Michael L Torrie said:
Giving you the benefit of the doubt here, despite the fact that Stefan
Behnel has state this over and over again and you just haven't listened.
Speaking of over and over again ...
xml.sax's use of parseString() is exactly correct. xml.sax should
*never* parse python unicode strings as by definition XML must be
encoded as a *byte stream*, which is what a python string is.
I don't care about the definition of XML at this point of the
program.
http://docs.python.org/lib/module-xml.sax.html calls
parseString() a convenience function.
This is Python. Python has a class named unicode. Its literals
look like strings. The base class is basestring.
xml.sax belongs to Python. Batteries included. parseString() is
in Python.
It's not parseString() that tells me something is wrong with the
parameter. It's cStringIO, which is used on platforms where it is
available. On other platforms no exceptions are thrown, because
then StringIO is used, which behaves in Python 2.4 and Python 2.5
the same, regarding unicode strings.
Other libraries like LXML (not included) parse unicode strings.

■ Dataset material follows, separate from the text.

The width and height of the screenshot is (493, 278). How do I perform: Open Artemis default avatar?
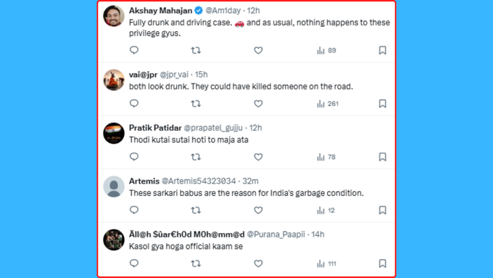[114, 187]
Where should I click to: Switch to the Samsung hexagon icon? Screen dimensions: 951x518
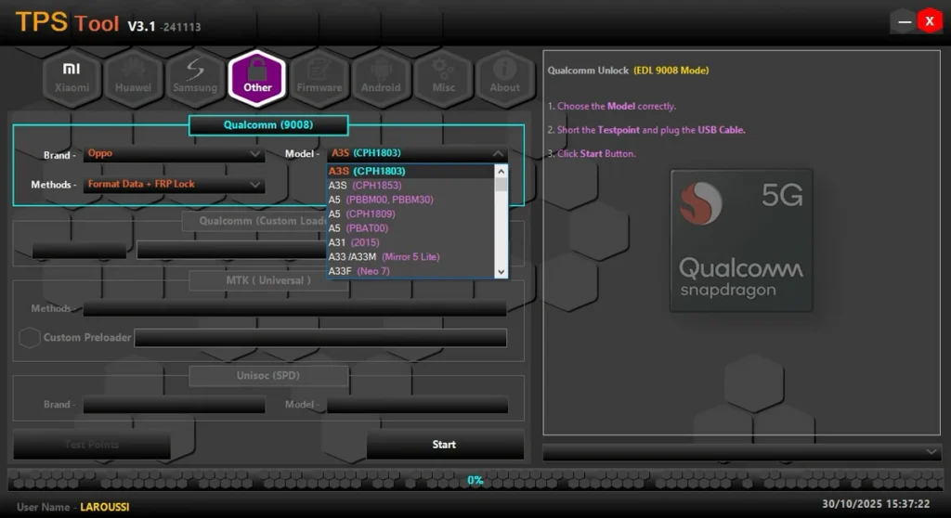[195, 77]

And these are two additional lines in my code now:
if isinstance(string, unicode):
string = string.encode("utf-8")
A python /unicode/ string could be held internally in any number of
ways, 2, 3, 4, or even 8 bytes per character if the implementation
demanded it (a bit contrived, I admit). Since the xml parser is only
ever intended to parse *XML*, why should it ever know what to do with
python unicode strings, which could be stored any number of ways, making
byte-parsing impossible.
xml.sax is no external parser. The program doesn't have to
communicate with the outside world at this point of execution.
The Python programm calls a Python function of a Python class and
passes a Python unicode string as parameter.

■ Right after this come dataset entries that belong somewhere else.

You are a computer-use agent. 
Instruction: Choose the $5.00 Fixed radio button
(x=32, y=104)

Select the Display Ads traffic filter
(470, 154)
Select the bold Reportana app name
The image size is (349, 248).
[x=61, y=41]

XML parsers only have to support few encodings. But nobody has
something against it when they support more than that.
A Python convenience function isn't broken when it allows Python
unicode strings.
The behavior of cStringIO (the original topic of this thread) is
correct and documented. parseString() uses the old idiom where
cStringIO is imported as StringIO, when available. Despite the
fact that they behave differently.
In my personal opinion: If parseString() shouldn't support
unicode strings, then it should check for it and throw a
meaningful exception.
At the moment the code just looks as if someone has overlooked
the fact that unicode strings (with non-ascii characters in it)

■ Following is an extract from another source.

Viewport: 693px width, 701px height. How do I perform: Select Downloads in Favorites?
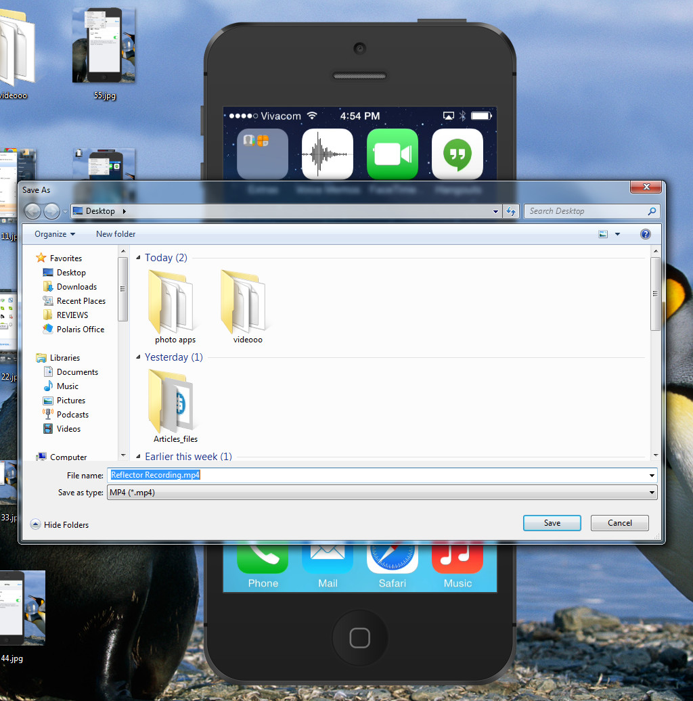pos(76,287)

cause a problem. Missing test?
So your code is faulty in its assumptions, not xml.sax.
As I said in the conclusion, a few messages before: Undocumented,
implementation dependent behavior.
Or maybe just a bug, considering the following on
http://docs.python.org/lib/module-xml.sax.html
A typical SAX application uses three kinds of objects:
readers, handlers and input sources. ``Reader'' in this
context is another term for parser, i.e. some piece of
code that reads the bytes or characters from the input
source, and produces a sequence of events.
Bytes _or_ characters.